The 96-year-old woman now lingers in the memory of Chief Jim Ogloff of the Coquitlam Fire Department, a reminder of the impact of last summer’s heat dome disaster on vulnerable residents of British Columbia.
“She was elderly, clearly in a lot of distress,” Ogloff said, recalling the efforts of his officers who attended an emergency call to the woman’s townhouse in late June 2021.
“They tried to cool her down…they were unable to transport her because she was in such frail shape,” he said, and the woman died before she could be taken to hospital. She was one of more than 600 who perished in B.C. in the weeklong heat wave of historic magnitude.
The legacy of their deaths can be found in a range of policies and proposals brought in since then to mitigate such a disaster in future, including a heat-alert system and calls to re-examine building codes. But the deaths of so many residents, vulnerable and alone like the woman who Ogloff’s officers tried to save, also points to the crucial role played by social bonds.
“It takes a community, let me put it that way,” said Prof. Kim McGrail, a population data expert at the University of B.C.’s school of population and public health, who served on the BC Coroners Service death review panel that released a report and recommendations this month about the deadly outcomes of the heat dome.
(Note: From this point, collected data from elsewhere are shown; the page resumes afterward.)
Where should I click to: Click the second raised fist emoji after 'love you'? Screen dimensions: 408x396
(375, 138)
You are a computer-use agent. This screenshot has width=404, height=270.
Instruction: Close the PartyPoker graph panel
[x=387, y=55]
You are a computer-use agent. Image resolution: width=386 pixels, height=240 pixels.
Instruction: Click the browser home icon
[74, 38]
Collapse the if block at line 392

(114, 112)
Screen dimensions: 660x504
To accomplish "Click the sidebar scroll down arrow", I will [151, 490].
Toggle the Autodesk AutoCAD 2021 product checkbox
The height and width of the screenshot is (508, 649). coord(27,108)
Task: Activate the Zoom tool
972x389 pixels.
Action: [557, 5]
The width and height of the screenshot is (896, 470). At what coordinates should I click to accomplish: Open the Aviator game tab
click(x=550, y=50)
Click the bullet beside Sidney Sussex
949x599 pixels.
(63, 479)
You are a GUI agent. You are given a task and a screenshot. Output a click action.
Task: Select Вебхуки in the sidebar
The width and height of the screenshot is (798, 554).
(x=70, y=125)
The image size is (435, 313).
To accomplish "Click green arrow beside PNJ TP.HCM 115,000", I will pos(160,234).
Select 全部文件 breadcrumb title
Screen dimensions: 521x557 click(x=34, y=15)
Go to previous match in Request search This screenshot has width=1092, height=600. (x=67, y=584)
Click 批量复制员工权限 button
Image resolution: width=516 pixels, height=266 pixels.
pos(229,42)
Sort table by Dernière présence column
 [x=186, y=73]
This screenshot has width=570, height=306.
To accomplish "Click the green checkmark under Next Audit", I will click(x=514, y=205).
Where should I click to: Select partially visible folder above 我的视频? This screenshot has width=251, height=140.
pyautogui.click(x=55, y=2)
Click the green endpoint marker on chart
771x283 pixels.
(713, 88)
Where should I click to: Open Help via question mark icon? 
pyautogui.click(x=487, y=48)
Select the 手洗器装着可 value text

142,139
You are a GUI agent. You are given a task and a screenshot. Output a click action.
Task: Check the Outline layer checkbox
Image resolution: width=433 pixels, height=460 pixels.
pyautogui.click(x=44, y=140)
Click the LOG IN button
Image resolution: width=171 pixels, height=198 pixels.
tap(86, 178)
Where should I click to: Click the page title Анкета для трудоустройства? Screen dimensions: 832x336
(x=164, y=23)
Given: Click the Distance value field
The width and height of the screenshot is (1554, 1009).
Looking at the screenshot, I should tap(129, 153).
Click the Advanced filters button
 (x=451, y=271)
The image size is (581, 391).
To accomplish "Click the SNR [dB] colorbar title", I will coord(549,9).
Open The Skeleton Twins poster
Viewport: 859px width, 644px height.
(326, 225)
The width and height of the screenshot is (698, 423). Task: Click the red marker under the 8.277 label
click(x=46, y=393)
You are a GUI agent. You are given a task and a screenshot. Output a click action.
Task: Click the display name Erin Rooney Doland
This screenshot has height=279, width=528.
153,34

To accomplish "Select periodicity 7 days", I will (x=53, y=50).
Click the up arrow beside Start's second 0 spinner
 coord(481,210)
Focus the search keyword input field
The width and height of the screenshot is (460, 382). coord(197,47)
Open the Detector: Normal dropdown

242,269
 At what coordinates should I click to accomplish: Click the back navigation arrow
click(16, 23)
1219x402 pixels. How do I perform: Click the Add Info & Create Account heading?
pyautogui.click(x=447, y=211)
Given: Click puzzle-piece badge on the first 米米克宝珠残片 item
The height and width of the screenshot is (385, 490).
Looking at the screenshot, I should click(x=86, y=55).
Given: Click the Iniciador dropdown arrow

Strategies need to involve both the machinery of government and the compassion of neighbours looking out for each other to succeed, officials and health and community experts agree.
“Pragmatism, I think, is one of the most important things we should lean on here,” said Dr. Jatinder Baidwan, chief medical health officer at the BC Coroners Service, at a news conference releasing the death review panel’s report.